◆ SELECTED TEXT:

RangiLyu commented 2 years ago

Try to return zero loss for classification and regression when there is no gt in the image. You need to keep the keys in the loss dict same between normal images and no gt images.

julled commented 2 years ago

Hi @RangiLyu and thanks for your reply!

i tried to set filter_empty_gt=False in my datasets to keep the examples without GT. Isnt this function supposed to guarantee this?

wywywy01 commented 2 years ago

Try to return zero loss for classification and regression when there is no gt in the image. You need to keep the keys in the loss dict same between normal images and no gt images.

Why not set all loss functions, and return 0 in the loss function when there is no gt, for example-https://github.com/open-mmlab/mmdetection/blob/HEAD/mmdet/models/losses/smooth_l1_loss.py#L47

mZhenz commented 2 years ago

Hi @RangiLyu and thanks for your reply!

i tried to set filter_empty_gt=False in my datasets to keep the examples without GT. Isnt this function supposed to guarantee this?

I got the same question with you. Have you solved this problems by adding filter_empty_gt=False?

julled commented 2 years ago

Hi @RangiLyu and thanks for your reply! i tried to set filter_empty_gt=False in my datasets to keep the examples without GT. Isnt this function supposed to guarantee this?

I got the same question with you. Have you solved this problems by adding filter_empty_gt=False?

no , this didnt help. i think someone needs to implement the proposed changes by @RangiLyu or @wywywy01

julled commented 2 years ago

I thought about this again and setting the loss to 0 would result in that there is no benefit from using the images without GT.

◆ SHORT PROBLEM A:
In the thread on images without ground truth, why did julled set filter_empty_gt=False, and why did julled later doubt setting the loss to 0? Answer in one to three sentences.
◆ SHORT PROBLEM B:
Using the thread on images without ground truth, decide whether each statement agrees with it: (i) RangiLyu advised returning zero loss for classification and regression when an image has no gt. (ii) Adding filter_empty_gt=False fixed the problem for julled. (iii) wywywy01 proposed returning 0 inside the loss function when there is no gt. Answer yes or no for each, and quote the deciding words.
◆ SHORT PROBLEM C:
Resume the thread on images without ground truth after its final comment.

◆ DATA ENTRIES:

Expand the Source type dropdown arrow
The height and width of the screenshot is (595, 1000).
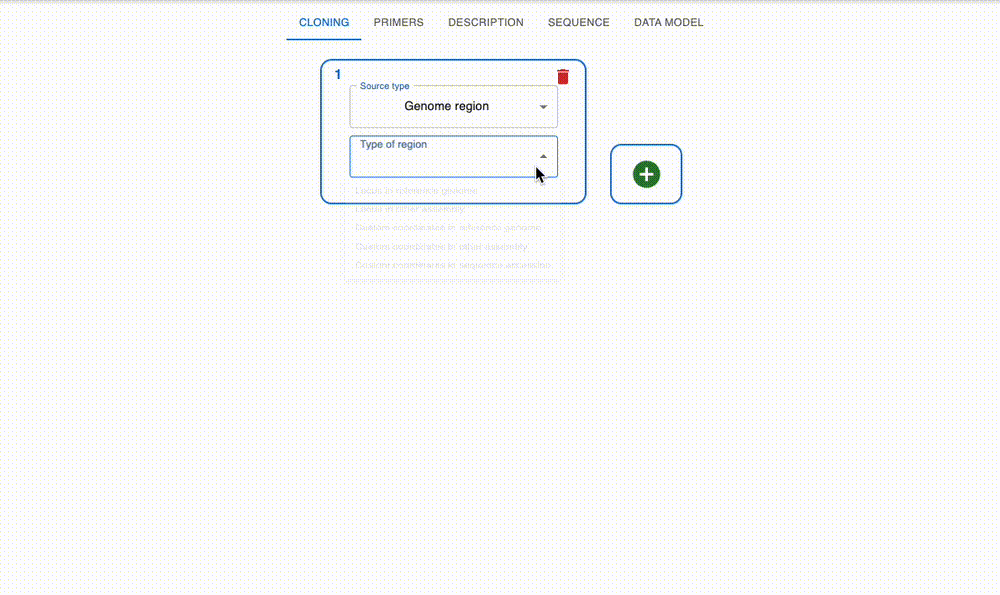tap(543, 107)

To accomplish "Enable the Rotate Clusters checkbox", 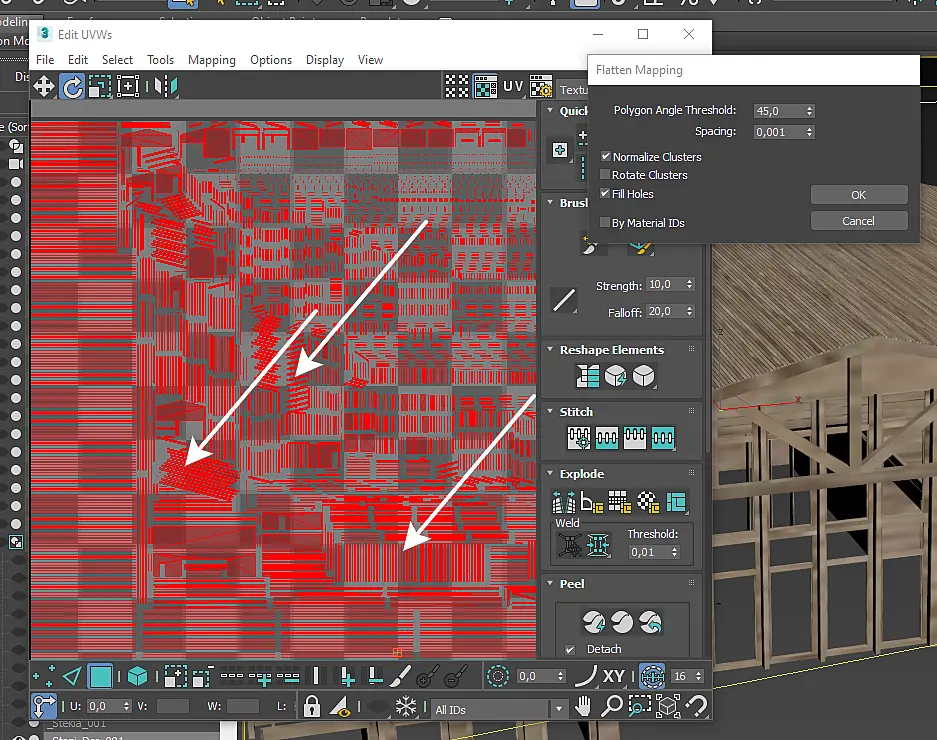I will click(x=605, y=175).
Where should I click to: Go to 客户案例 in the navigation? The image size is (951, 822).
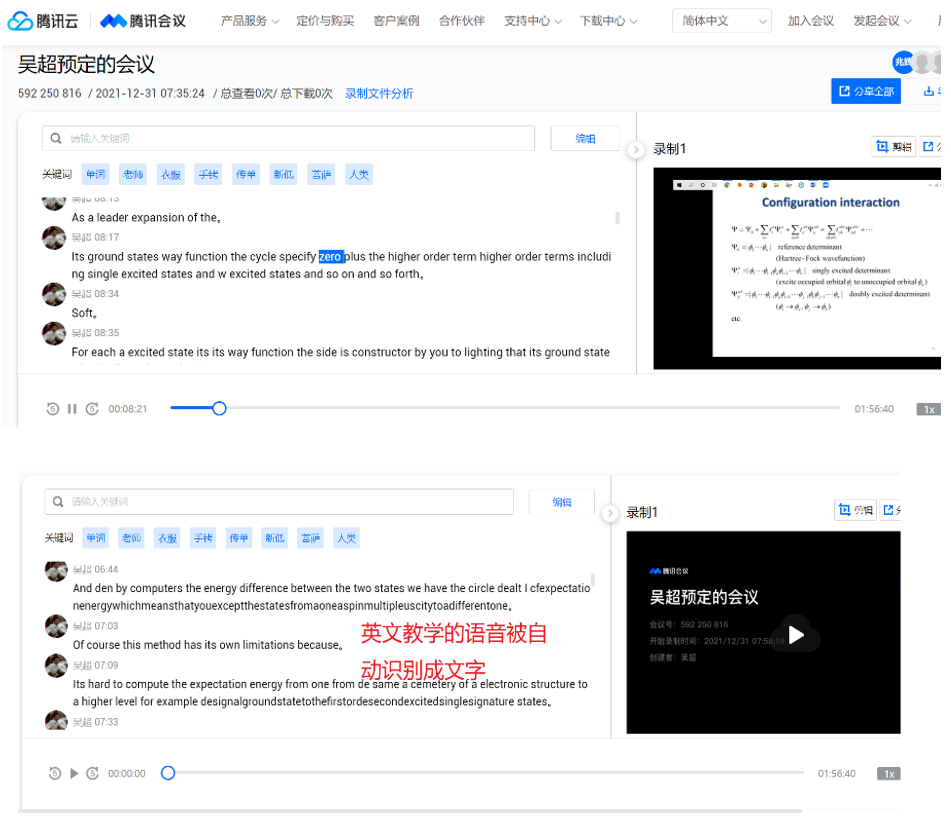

◆ REPLY A:
julled set filter_empty_gt=False in the datasets to keep the examples without GT. Later, julled doubted the zero-loss approach because setting the loss to 0 would mean there is no benefit from using the images without GT.

◆ REPLY B:
(i) Yes: "Try to return zero loss for classification and regression when there is no gt in the image."
(ii) No: "no , this didnt help."
(iii) Yes: "Why not set all loss functions, and return 0 in the loss function when there is no gt"

◆ REPLY C:
The Idea would be to use those empty images to reduce the false positives so we need some kind of loss.

yiyexy commented 1 year ago

I also met this problem after 2 epochs. Anyone can fix this problem?

julled commented 1 year ago

I also met this problem after 2 epochs. Anyone can fix this problem?

could be that your data is corrupt, check this. this might have saved my problem

liutianen0904 commented 1 year ago

@RangiLyu,大佬，现在有解决的方法吗

amor-volastra commented 1 year ago

Is there any updated on this? @julled could you resolve this issue?
I ran into the same issue using Pytorch 1.13.0+cu117 and mmdetection 2.27.0. Majority of images in my data set doesn't include any GT bboxes. The code runs fine with same data on single GPU. But got the error when running on 4 GPUs cluster. I tried find_unused_parameters=True too, but ddin't help.

julled commented 1 year ago

@amor-volastra not really, but as you mentioned it, i remember that my data also had a lot of examples without any GT bboxes. I actually resolved my problem my lowering the amount of examples without GT bboxes. So maybe, if this is possible for you, you could give this a try.

But better would be that mmdetection could actually handle this. For me without deeper knowledge, this is a hard to find bug.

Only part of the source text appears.